遠藤:当時の売上高は1兆円足らずで、海外の工場も少なく、そこまで大きな企業ではありませんでした。それに業績が悪くなってきていたこともあって、社内では大胆な改革を求める声もありました。そうした中、私の考えを支持してくれる人がいたわけです。

 業務改革の活動を通して、人材はものすごく成長しました。リコーは2004年度に増収減益を経験しましたが、そこから立ち直る時の原動力になったのは、そうした人材です。振り返ってみると、企業にとって業績の悪化はチャンスと言えるのではないかと思います。
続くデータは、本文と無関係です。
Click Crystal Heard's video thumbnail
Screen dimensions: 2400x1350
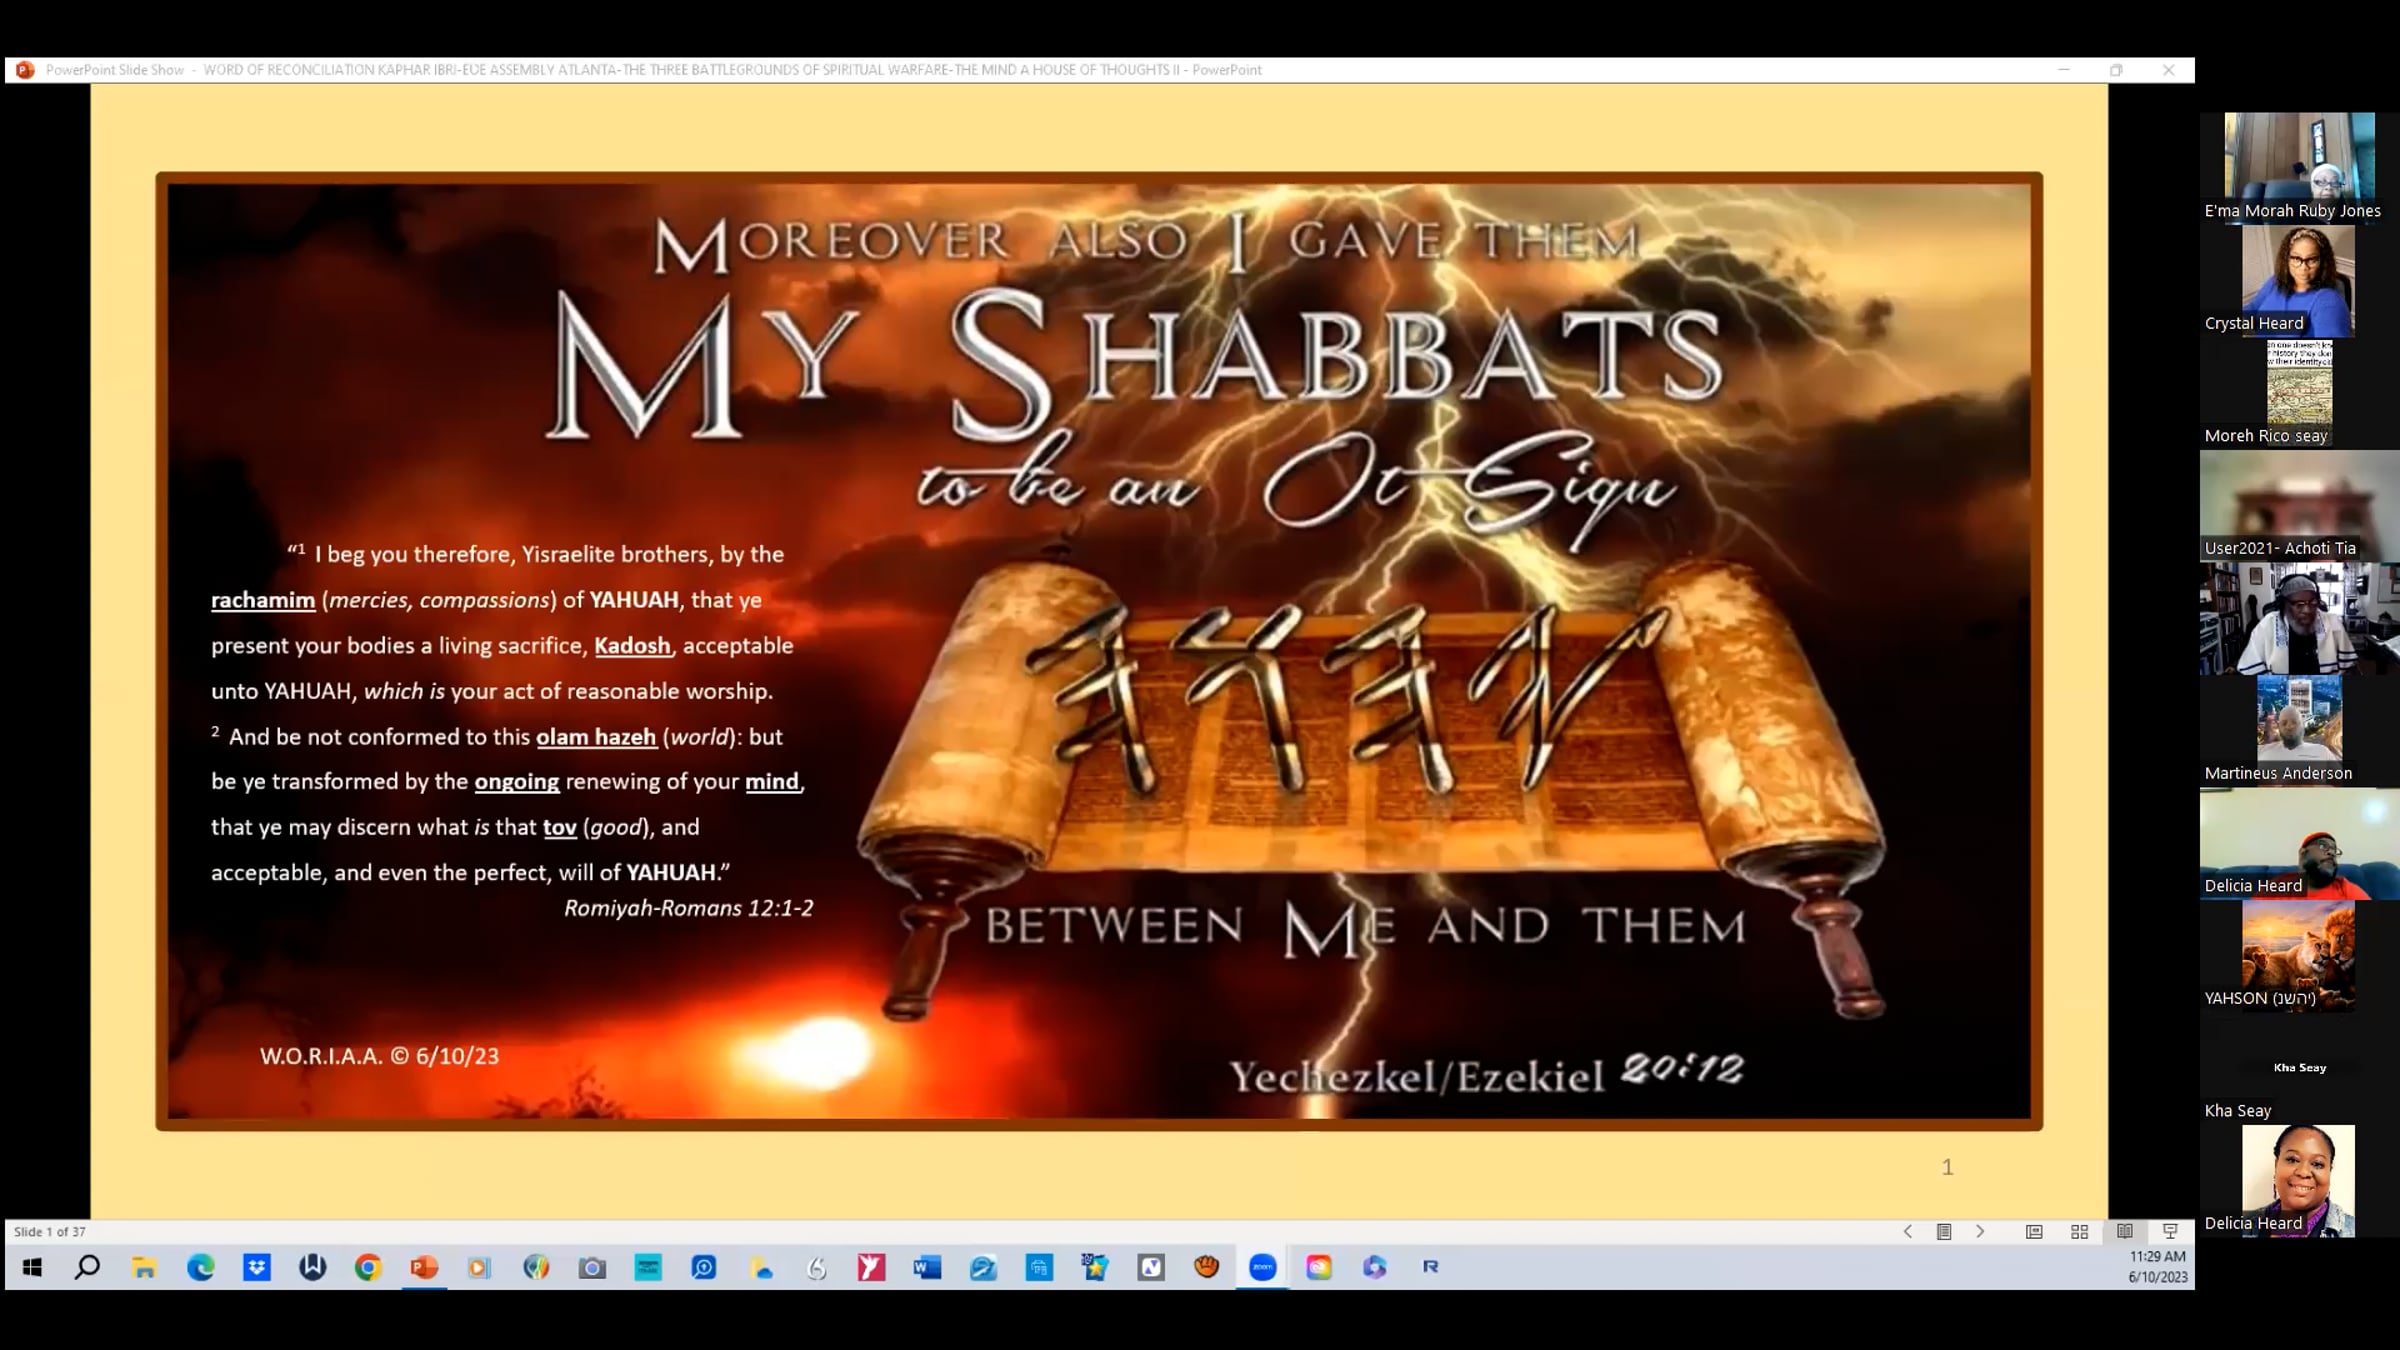pos(2298,280)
調子の良いときは、なかなか変わることはできません。

日高:遠藤さんが業務改革の必要性を感じるようになったきっかけは何だったのですか。

遠藤:私は入社した頃(1966年)から、今で言う業務改革のようなことをやってきました。そうしたことの積み重ねが、結果として業務改革への取り組みにつながったのだろうと思います。

 私は大学の専攻が経営工学でした。開発から生産に至る工程を改善したり、経営上の問題を科学的に解決したりする学問です。私の父親がその専攻の教授でして、私は学生の時から論文の清書を手伝ったり、工場に行ったりしていまして、「門前の小僧」のごとく勉強していました。
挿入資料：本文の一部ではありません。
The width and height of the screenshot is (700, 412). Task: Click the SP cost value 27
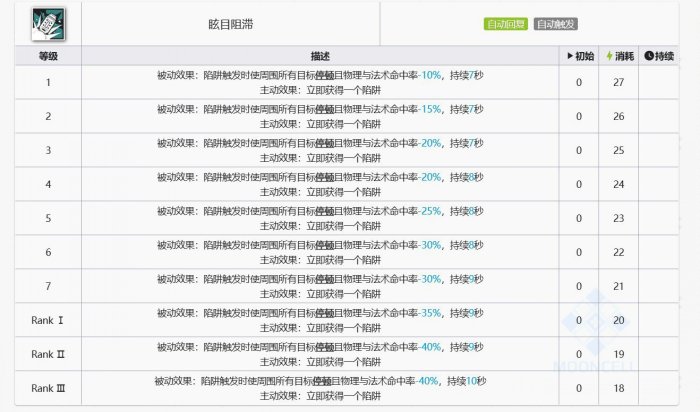[618, 82]
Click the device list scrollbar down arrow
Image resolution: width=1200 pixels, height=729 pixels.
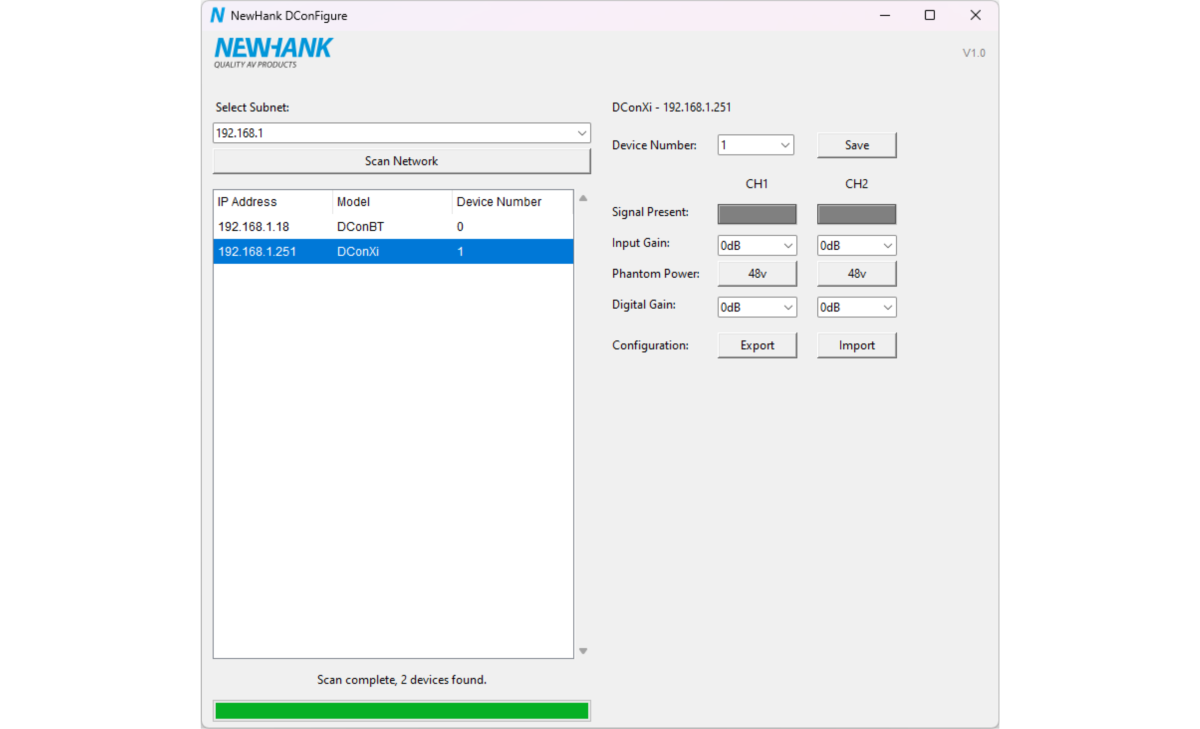pyautogui.click(x=583, y=650)
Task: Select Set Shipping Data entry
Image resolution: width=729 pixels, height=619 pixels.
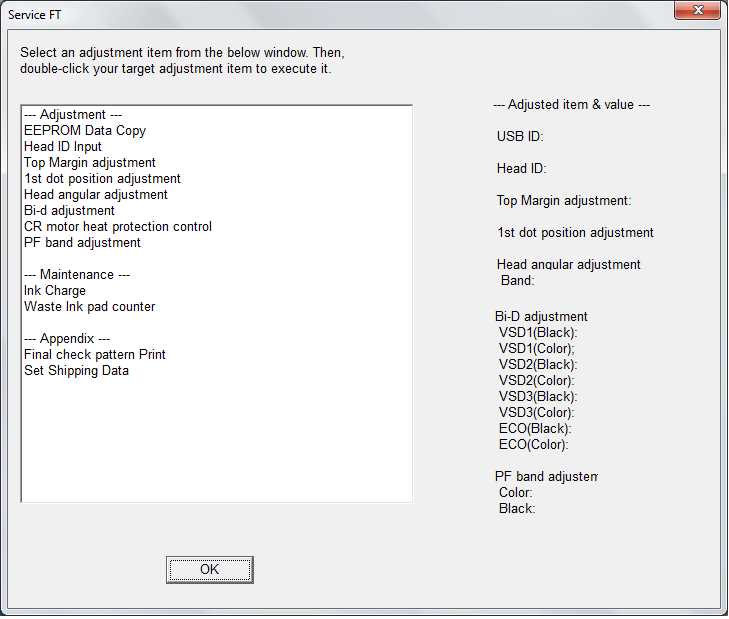Action: (76, 371)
 そんな経緯を汲んでくれたのか、私はリコーに入社するとすぐ「生産管理をやれ」と言われました。当時、まだリコーは小さな会社でしたから、生産管理の専門家がいませんでした。ですから現場の仕事にはたくさん直すべきところがありました。納期を守る、コストを下げる、品質を高めるために、私はどこをどうすれば良くなるのか、実地で一生懸命考えざるを得なかったのです。